# Are all possible programming languages a formal system?

Based on the Wikipedia page for a formal system, will all programming languages be contained within the following rules?

• A finite set of of symbols.

(This seems obvious since the computer is a discrete machine with finite memory and therefore a finite number of ways to express a symbol.)

• A grammar.

• A set of axioms.

• A set of inference rules.

Are all possible languages constrained by these rules? Is there a notable proof?

EDIT:

I've been somewhat convinced that my question may actually be: can programming languages be represented by something other than a formal system?

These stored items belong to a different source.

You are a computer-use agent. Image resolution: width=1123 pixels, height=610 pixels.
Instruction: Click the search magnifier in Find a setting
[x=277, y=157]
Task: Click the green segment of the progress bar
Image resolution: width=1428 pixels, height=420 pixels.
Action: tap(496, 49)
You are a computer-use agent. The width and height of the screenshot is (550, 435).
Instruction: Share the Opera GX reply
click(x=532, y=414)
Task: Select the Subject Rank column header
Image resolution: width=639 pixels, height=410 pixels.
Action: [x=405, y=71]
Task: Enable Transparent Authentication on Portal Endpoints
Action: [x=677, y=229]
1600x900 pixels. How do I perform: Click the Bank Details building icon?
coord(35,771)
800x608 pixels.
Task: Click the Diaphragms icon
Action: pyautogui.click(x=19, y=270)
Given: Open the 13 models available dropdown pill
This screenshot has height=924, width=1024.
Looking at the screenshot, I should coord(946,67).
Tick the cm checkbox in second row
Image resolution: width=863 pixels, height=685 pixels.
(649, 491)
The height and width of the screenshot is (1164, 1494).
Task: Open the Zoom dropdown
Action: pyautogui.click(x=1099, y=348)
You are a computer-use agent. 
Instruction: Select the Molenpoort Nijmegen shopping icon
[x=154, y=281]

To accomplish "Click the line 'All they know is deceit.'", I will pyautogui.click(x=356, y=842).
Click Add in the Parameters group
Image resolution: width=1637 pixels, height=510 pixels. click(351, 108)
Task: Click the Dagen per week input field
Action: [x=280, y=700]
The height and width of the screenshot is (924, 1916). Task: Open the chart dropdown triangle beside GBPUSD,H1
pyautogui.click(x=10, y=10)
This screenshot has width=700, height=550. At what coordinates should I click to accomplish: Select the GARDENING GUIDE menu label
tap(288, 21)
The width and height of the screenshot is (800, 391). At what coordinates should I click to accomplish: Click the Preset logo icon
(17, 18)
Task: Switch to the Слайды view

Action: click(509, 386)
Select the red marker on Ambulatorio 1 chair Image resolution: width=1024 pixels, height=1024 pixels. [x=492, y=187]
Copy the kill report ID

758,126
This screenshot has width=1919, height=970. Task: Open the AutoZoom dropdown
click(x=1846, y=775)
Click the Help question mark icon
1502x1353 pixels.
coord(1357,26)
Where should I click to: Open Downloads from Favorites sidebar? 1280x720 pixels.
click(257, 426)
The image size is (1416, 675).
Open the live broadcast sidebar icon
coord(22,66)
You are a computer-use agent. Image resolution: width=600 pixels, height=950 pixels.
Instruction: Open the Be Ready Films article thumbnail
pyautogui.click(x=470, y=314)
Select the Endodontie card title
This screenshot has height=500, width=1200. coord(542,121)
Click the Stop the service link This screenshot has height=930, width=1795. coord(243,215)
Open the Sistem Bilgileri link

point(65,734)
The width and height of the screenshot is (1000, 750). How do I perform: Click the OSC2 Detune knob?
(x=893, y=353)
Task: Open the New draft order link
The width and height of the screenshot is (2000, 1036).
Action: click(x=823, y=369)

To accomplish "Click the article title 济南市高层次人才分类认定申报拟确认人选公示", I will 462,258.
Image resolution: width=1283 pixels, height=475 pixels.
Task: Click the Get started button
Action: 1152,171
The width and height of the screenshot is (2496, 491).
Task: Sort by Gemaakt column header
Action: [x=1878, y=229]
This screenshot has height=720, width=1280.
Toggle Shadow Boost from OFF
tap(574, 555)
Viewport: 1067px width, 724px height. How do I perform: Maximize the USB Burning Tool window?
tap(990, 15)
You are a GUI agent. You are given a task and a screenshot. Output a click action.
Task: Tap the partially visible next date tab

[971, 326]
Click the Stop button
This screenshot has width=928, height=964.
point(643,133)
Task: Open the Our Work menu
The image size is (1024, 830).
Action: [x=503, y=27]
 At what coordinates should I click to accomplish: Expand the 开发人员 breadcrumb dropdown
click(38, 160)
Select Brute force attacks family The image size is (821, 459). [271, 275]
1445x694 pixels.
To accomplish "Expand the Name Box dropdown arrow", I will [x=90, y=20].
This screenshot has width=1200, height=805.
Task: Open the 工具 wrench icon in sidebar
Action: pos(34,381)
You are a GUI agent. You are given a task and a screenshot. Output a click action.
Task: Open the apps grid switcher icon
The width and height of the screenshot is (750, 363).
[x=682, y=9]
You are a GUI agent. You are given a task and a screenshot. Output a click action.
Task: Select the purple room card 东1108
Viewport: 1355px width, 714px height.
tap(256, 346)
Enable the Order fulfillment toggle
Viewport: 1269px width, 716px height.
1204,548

• This is a question of definitions. How would you define a programming language if not as a formal system? – adrianN Feb 20 '13 at 18:32
• @adrianN I guess that might be my real question, buried underneath confusion: Can programming languages be represented as something other than a formal system? – sdasdadas Feb 20 '13 at 18:33
• Your second question, in the comment, is completely different from the question in the question. – Dave Clarke Feb 20 '13 at 18:47
• @DaveClarke I think they are related. If a program may be represented by something other than a formal system (my second question), then it is possible that it may not be a formal system (my first question). – sdasdadas Feb 20 '13 at 18:49
• Most programming languages are not specified formally. Just take a look at the definition of Java, C++ or Python. – Andrej Bauer Feb 20 '13 at 23:22

Technically, yes, because you can make your formal system have a single axiom that says “the sequence of symbols is in the set $S$” where $S$ is the set of programs in the programming language. So this question isn't very meaningful. The notion of formal system is so general that it isn't terribly interesting in itself.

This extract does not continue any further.